A product assuming stable income, formal employment, and English proficiency isn't a universal solution; it's designed for a specific segment. Critical questions include who is excluded from this data, who might be disadvantaged by this model, and which barriers are being treated as risk factors. These questions are central to determining whether AI can provide real commercial value in this market.
In the era of AI, the quality of questions posed can be as important as the quality of the code produced.
Governance in an AI world is a cross-disciplinary function
At Prescient Investment Management, we treat AI governance as a shared responsibility across multiple disciplines, not merely a technical task. Ownership is assigned to teams across investment, operations, compliance, and HR, ensuring diverse viewpoints are integrated into AI decisions from the outset, rather than after the strategy is finalised. The standing question is simple: who is involved in these discussions, and is there anyone who should be involved but isn’t?
That structure reflects a broader principle. Diversity of thought has to be built into governance by design. It cannot rely on individuals having the courage to raise dissenting views in the wrong room.
South Africa’s structural advantage in AI development
South Africa's unique situation enables it to offer a distinct contribution to global AI progress. Instead of merely consuming solutions developed elsewhere, it has the potential to pioneer governance models and institutional strategies tailored for complex environments.
Operating within a market shaped by the divide between formal systems and informal economic practices, the fragility of institutional trust, and the rich diversity of its people, South African financial institutions have gained contextual insights that directly inform the toughest challenges in AI deployment. Financial access extends beyond mere product availability; it encompasses language, culture, affordability, and dignity. Designing with this reality in mind leads to more resilient systems, rather than more limited ones.
Trust, not data, platforms or sophisticated algorithms, will become the most important currency of the next era of financial services. Clients might not always appreciate the sophistication of the underlying model that drives an investment suggestion or an onboarding process. However, they will recognise whether they are treated with respect, whether there is real recourse when issues arise, and whether technology has made them feel more included or more invisible.
The question the sector must answer
The sector's key challenge is not just to adopt AI, as market forces will drive that outcome on their own. The more challenging mandate is to implement AI in a way that shows the sector has learned from its past. This involves creating models that avoid repeating historical exclusions, assembling teams that represent the country's diversity, establishing governance capable of slowing deployment when needed, and developing products that can distinguish between risk and exclusion.

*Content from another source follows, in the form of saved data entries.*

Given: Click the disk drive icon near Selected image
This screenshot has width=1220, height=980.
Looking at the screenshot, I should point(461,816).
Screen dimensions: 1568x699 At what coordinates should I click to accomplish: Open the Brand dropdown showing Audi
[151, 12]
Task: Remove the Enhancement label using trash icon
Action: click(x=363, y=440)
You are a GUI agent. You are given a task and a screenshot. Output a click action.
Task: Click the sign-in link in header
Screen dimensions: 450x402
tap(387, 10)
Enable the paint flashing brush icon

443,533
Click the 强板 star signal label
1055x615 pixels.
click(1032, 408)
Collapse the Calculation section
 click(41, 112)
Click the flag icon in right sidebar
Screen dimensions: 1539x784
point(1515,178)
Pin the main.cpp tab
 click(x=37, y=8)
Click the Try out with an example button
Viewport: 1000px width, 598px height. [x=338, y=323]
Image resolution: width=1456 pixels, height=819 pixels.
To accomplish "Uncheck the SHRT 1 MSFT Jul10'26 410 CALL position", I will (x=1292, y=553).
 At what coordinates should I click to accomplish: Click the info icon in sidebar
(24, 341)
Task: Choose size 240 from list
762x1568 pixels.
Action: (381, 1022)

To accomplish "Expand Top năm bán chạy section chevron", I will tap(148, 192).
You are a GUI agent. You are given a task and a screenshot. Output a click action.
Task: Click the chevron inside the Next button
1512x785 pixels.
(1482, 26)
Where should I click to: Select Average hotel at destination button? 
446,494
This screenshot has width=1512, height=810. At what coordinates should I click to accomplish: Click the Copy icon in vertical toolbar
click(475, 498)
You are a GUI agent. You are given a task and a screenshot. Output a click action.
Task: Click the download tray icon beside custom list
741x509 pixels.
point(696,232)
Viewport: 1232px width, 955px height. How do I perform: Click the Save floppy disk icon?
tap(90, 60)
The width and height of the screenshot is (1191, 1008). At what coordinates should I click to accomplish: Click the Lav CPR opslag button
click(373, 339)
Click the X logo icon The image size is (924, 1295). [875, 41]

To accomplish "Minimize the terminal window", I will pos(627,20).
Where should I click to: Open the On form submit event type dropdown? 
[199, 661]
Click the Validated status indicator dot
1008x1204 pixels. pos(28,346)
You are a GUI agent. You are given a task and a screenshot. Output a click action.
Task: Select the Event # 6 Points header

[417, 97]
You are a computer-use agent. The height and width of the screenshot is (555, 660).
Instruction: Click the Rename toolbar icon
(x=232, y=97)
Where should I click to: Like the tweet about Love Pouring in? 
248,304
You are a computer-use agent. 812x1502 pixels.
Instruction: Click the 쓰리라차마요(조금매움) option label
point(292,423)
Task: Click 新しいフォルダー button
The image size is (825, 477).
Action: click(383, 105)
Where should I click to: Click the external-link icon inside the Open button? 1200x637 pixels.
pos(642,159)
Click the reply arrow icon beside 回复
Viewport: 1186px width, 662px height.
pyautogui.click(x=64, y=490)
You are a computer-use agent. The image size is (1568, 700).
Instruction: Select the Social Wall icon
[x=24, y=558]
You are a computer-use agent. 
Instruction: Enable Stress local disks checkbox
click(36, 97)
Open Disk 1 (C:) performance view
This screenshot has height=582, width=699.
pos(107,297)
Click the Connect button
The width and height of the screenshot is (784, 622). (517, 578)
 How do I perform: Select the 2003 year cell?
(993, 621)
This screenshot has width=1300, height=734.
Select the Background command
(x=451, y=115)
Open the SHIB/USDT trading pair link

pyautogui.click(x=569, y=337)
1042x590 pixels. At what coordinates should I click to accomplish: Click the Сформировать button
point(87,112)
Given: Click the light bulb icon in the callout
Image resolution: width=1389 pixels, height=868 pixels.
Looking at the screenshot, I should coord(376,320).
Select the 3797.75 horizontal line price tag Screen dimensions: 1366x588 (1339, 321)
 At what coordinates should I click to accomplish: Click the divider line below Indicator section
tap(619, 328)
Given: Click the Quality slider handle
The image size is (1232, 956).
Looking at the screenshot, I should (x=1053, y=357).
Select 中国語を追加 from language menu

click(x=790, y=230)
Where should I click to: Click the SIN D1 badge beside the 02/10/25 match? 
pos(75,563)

Transformation is not just a cost of doing business in South Africa; it is the essential intelligence needed to succeed. It involves market, social, and contextual understanding that ensures products and services work effectively within the actual economy, not just the assumed one.
AI can recognise patterns, but transformation assesses whether those patterns reflect the people served. While AI can improve systems, transformation considers if those systems are valuable enough to optimise. AI can speed up processes, but transformation questions who benefits from that acceleration and who might be left behind.
The future leaders of South African financial services won't be those with the most advanced algorithms. Instead, they'll be institutions with a clear purpose, strong ethics, and a single guiding question: who benefits most from this progress?